Output each entry exactly; skip nothing.
☆ ☆ ☆ ☆ ☆ ☆ ☆
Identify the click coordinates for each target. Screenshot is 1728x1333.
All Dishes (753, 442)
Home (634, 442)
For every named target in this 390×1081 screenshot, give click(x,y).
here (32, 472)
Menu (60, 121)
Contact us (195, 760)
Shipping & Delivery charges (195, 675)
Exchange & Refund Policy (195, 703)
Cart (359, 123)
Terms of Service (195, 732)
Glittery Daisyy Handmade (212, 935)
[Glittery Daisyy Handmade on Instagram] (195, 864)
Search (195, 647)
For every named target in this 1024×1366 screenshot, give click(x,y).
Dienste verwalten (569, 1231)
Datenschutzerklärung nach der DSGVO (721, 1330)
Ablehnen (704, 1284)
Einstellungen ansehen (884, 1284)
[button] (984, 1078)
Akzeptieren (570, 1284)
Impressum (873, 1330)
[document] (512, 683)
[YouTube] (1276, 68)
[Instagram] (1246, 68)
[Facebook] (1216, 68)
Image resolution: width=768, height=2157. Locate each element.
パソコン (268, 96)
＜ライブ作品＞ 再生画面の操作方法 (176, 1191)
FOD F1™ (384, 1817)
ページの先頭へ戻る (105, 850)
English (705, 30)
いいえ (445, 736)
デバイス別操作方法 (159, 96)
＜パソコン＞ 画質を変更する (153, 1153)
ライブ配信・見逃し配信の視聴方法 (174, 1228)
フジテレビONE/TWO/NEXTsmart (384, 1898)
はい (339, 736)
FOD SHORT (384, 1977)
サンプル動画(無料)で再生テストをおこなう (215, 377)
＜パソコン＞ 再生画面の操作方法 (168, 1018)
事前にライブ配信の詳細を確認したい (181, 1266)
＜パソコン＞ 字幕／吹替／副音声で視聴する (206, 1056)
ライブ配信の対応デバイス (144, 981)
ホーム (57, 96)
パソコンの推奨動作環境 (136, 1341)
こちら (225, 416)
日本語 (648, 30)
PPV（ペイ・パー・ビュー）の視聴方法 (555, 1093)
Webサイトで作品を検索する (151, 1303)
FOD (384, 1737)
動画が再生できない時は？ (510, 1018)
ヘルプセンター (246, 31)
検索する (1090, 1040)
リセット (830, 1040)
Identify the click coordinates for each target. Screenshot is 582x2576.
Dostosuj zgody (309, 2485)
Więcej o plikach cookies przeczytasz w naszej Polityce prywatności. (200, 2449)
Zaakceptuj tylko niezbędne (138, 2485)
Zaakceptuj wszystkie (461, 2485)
☆ ☆ ☆ ☆ ☆ ☆ ☆
Reply:
Identify the click coordinates for each target. Screenshot is 1728x1333.
All Dishes (753, 442)
Home (634, 442)
For every named target in this 390×1081 screenshot, give click(x,y).
here (32, 472)
Menu (60, 121)
Contact us (195, 760)
Shipping & Delivery charges (195, 675)
Exchange & Refund Policy (195, 703)
Cart (359, 123)
Terms of Service (195, 732)
Glittery Daisyy Handmade (212, 935)
[Glittery Daisyy Handmade on Instagram] (195, 864)
Search (195, 647)
For every named target in this 1024×1366 screenshot, give click(x,y).
Dienste verwalten (569, 1231)
Datenschutzerklärung nach der DSGVO (721, 1330)
Ablehnen (704, 1284)
Einstellungen ansehen (884, 1284)
[button] (984, 1078)
Akzeptieren (570, 1284)
Impressum (873, 1330)
[document] (512, 683)
[YouTube] (1276, 68)
[Instagram] (1246, 68)
[Facebook] (1216, 68)
Image resolution: width=768, height=2157. Locate each element.
パソコン (268, 96)
＜ライブ作品＞ 再生画面の操作方法 (176, 1191)
FOD F1™ (384, 1817)
ページの先頭へ戻る (105, 850)
English (705, 30)
いいえ (445, 736)
デバイス別操作方法 (159, 96)
＜パソコン＞ 画質を変更する (153, 1153)
ライブ配信・見逃し配信の視聴方法 (174, 1228)
フジテレビONE/TWO/NEXTsmart (384, 1898)
はい (339, 736)
FOD SHORT (384, 1977)
サンプル動画(無料)で再生テストをおこなう (215, 377)
＜パソコン＞ 再生画面の操作方法 (168, 1018)
事前にライブ配信の詳細を確認したい (181, 1266)
＜パソコン＞ 字幕／吹替／副音声で視聴する (206, 1056)
ライブ配信の対応デバイス (144, 981)
ホーム (57, 96)
パソコンの推奨動作環境 (136, 1341)
こちら (225, 416)
日本語 (648, 30)
PPV（ペイ・パー・ビュー）の視聴方法 (555, 1093)
Webサイトで作品を検索する (151, 1303)
FOD (384, 1737)
動画が再生できない時は？ (510, 1018)
ヘルプセンター (246, 31)
検索する (1090, 1040)
リセット (830, 1040)
Identify the click coordinates for each target. Screenshot is 582x2576.
Dostosuj zgody (309, 2485)
Więcej o plikach cookies przeczytasz w naszej Polityce prywatności. (200, 2449)
Zaakceptuj tylko niezbędne (138, 2485)
Zaakceptuj wszystkie (461, 2485)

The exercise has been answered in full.